Über die Risiken im Finanzsektor

Aussendung von Sven Giegold am 19.6.2018:

Reform der europäischen Bankenregeln:
Keine spürbare Reduzierung von Risiken im Finanzsektor

Der Wirtschaft- und Währungsausschuss des Europäischen Parlaments hat am 19.6.2018 über ein umfassendes Gesetzgebungspaket zur Reform der europäischen Bankenregeln (CRD, CRR, BRRD) abgestimmt. Die Überarbeitung soll die auf internationaler Ebene vereinbarten Basel-Regeln umsetzen, bestehende EU-Gesetze klarstellen sowie die Anforderungen stärker an der Größe und dem Geschäftsmodell der Banken ausrichten. Im Juli wird das Plenum des EU-Parlaments über die heute im Ausschuss angenommenen Texte abstimmen. Nach der parlamentarischen Sommerpause werden dann die Trilogverhandlungen mit dem Rat der Mitgliedstaaten und der EU-Kommission beginnen. Eine Einigung wird für Anfang 2019 erwartet, die neuen Regeln würden dann Ende 2020 in Kraft treten.

Die heute angenommenen Berichte enthalten mehrere Grüne Vorschläge: Erstmals sollen große Banken über Umwelt-, Sozial- und Korruptions-Risiken berichten, kleine Banken werden von überbordenden bürokratischen Auflagen befreit, der Informationsaustausch zwischen Bankaufsehern und Geldwäschebehörden über Geldwäscherisiken wird verpflichtend und Aufsichtsbehörden erhalten den Auftrag, Kredite an Schattenbanken und Steueroasen zu begrenzen. Zusätzliche Kapitalpuffer können die Behörden nun einfacher in Kraft setzen und unterliegen dabei weniger Restriktionen.

Weil das Gesetzespaket bei der Reduzierung der Risiken im Finanzsektor nicht weit genug geht, haben sich die Grünen bei der Abstimmung über die Berichte als Ganzes enthalten. Die Regeln zur Verschuldungsquote (Leverage Ratio) und der strukturellen Liquiditätsquote (Net Stable Funding Ratio, NSFR) enthalten zahlreiche Abweichungen vom internationalen Basel-Standard. Die neuen Regeln zur Abwicklung von Banken bleiben weit hinter der starken Position im Rat der EU-Mitgliedstaaten zurück.

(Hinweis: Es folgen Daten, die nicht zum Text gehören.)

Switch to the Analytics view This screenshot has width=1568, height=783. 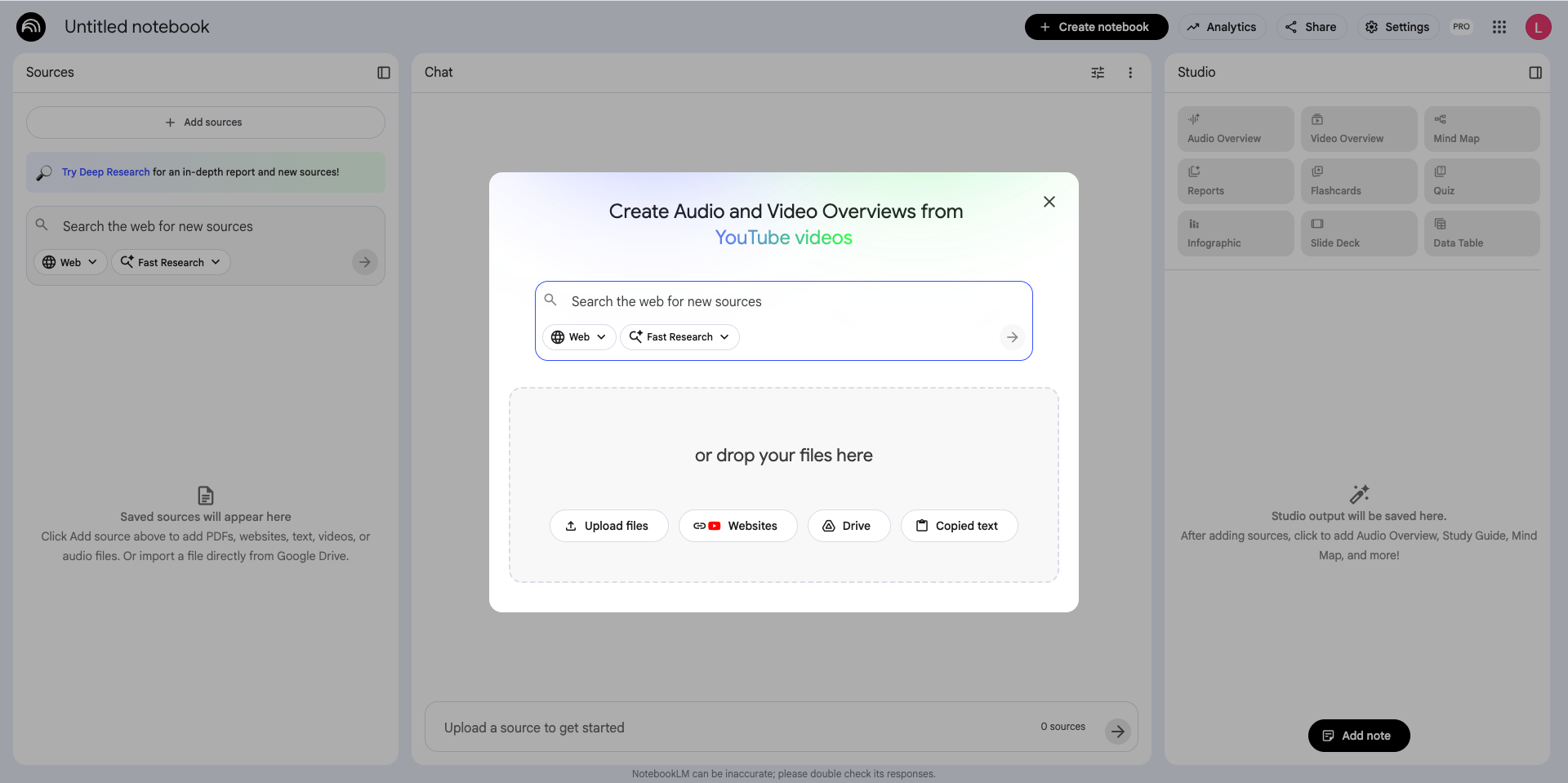coord(1222,26)
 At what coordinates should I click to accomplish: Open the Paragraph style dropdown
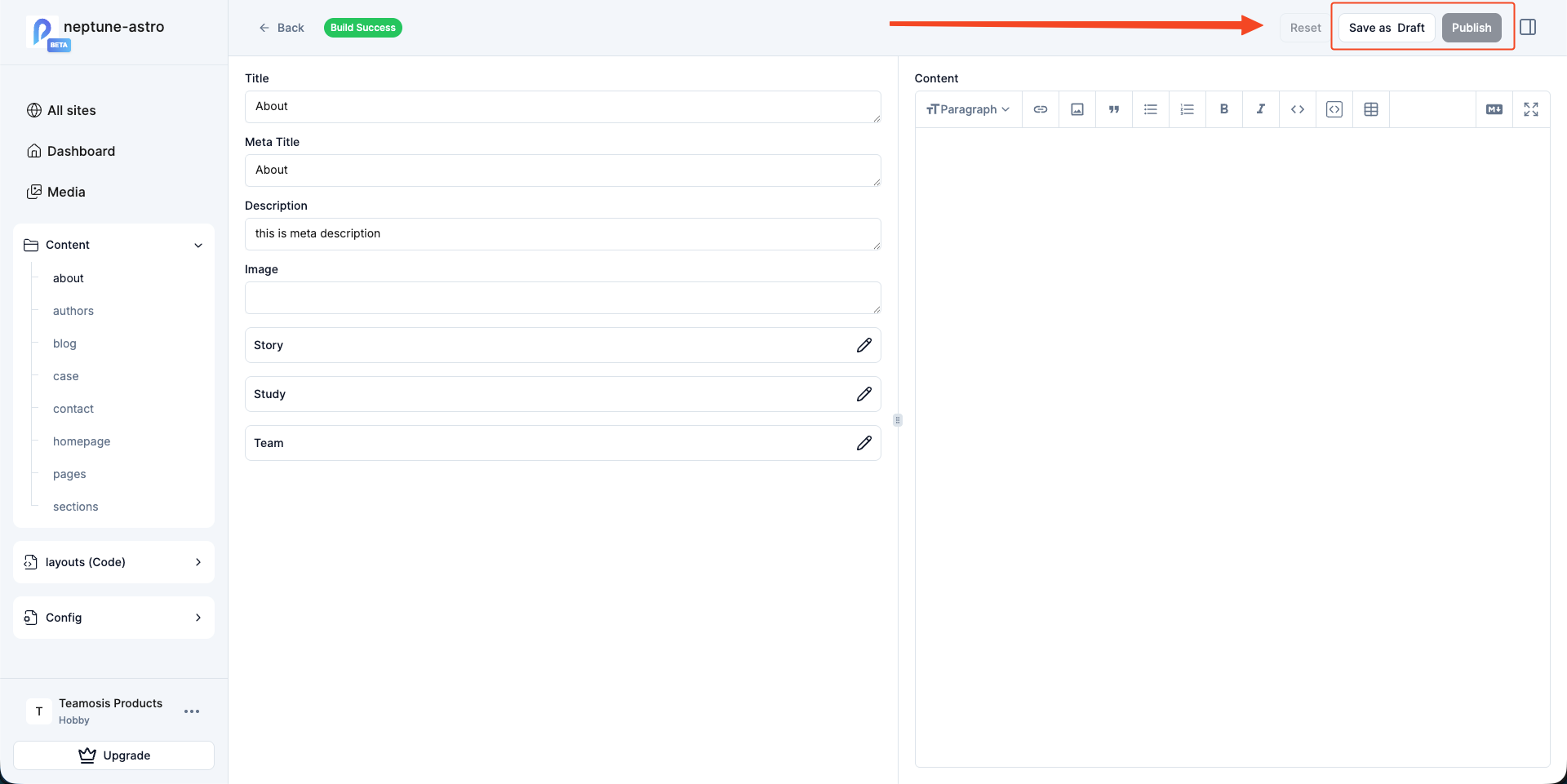tap(968, 109)
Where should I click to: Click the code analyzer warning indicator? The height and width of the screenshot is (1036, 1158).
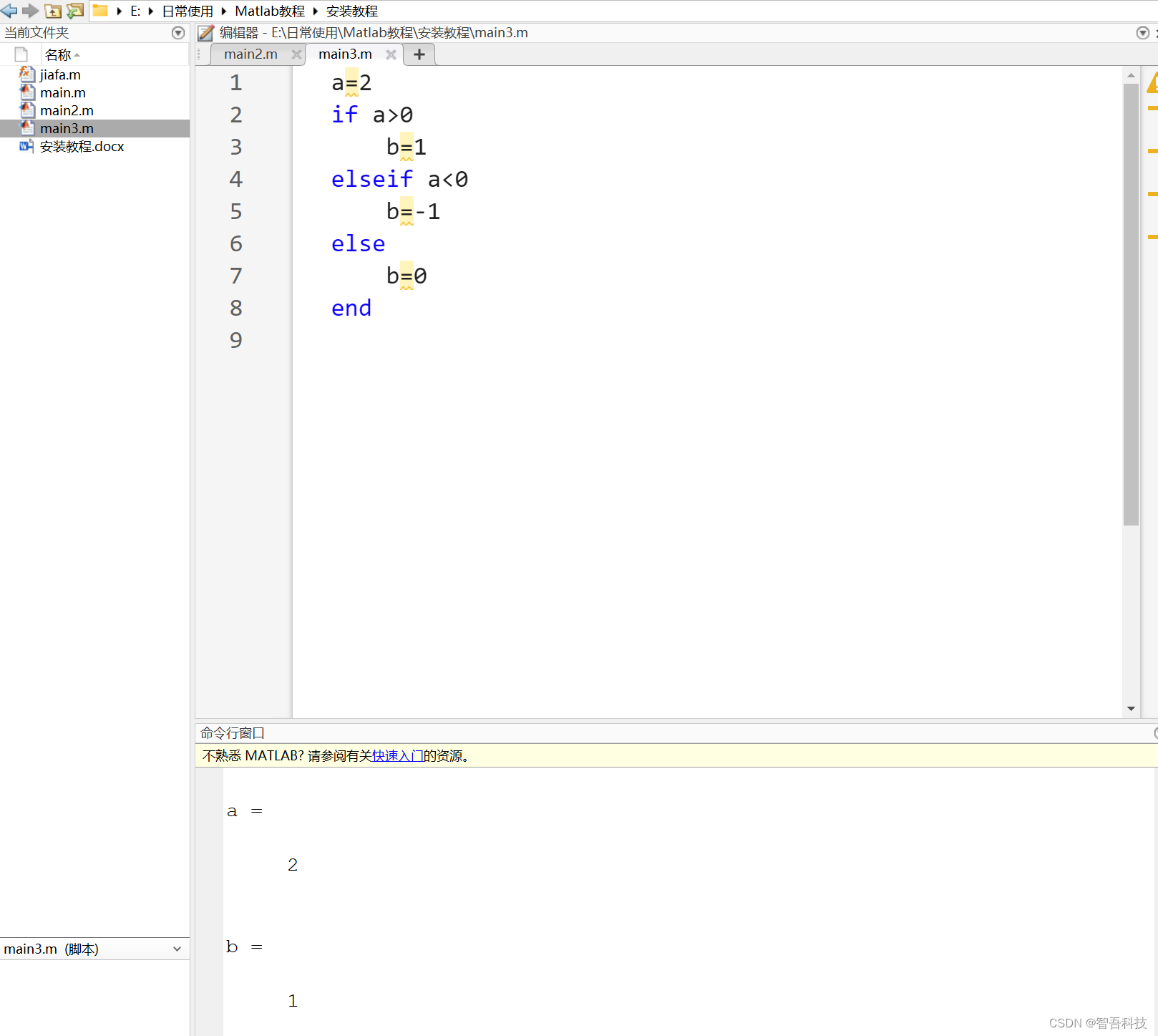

Dazu sagt der wirtschafts- und finanzpolitische Sprecher der Grünen/EFA- Fraktion im Europäischen Parlament, Sven Giegold:
"Das Europaparlament schwächt in wichtigen Punkten die Baseler Bankenregeln. Die Position des Parlaments bleibt in einigen wichtigen Punkten hinter dem Kompromiss der EU-Mitgliedsländer zurück. Die laxen Vorgaben für die Nachrangigkeit von Verbindlichkeiten sind ein Lobbygeschenk an die europäischen Großbanken und gefährden die dringend nötige Vertiefung der Bankenunion. Finanzminister Scholz hat völlig recht, wenn er hier eine rote Linie zieht, die das Parlament heute leider überschritten hat.
Überfällig waren die heute beschlossenen Vorgaben zu weniger Bürokratie bei der Bankenaufsicht über kleine Banken. Hier sind viele Ideen des Berichterstatters Peter Simon und von uns Grünen eingeflossen. Wir Grünen wären hier gerne noch weiter gegangen.
Erstmals hat sich eine Mehrheit der Abgeordneten gesetzgeberisch dafür ausgesprochen, das Thema nachhaltige Finanzanlagen in einen verbindlichen Gesetzestext zu schreiben. Es ist ein Novum, dass große Banken über Umwelt, Sozial- und Korruptions-Risiken berichten sollen. Die Europäische Bankenaufsichtsbehörde muss zudem untersuchen, wie diese Gefahren im Risikomanagement der Banken berücksichtigt werden müssen. Das ist zusammen ein großer Schritt für grüne Finanzmärkte.
Noch immer sind einige europäische Banken zu groß und zu komplex, vor allem jedoch halten sie zu wenig hartes Eigenkapital. Um die Probleme zu großer und zu vernetzter Institute anzugehen, braucht Europa dringend weitergehende Reformen. Leider gab es für eine strengere leverage ratio ("Verschuldungsquote") oder harte Vorgaben zur Begrenzung von Risiken aus Schattenbanken keine Mehrheit."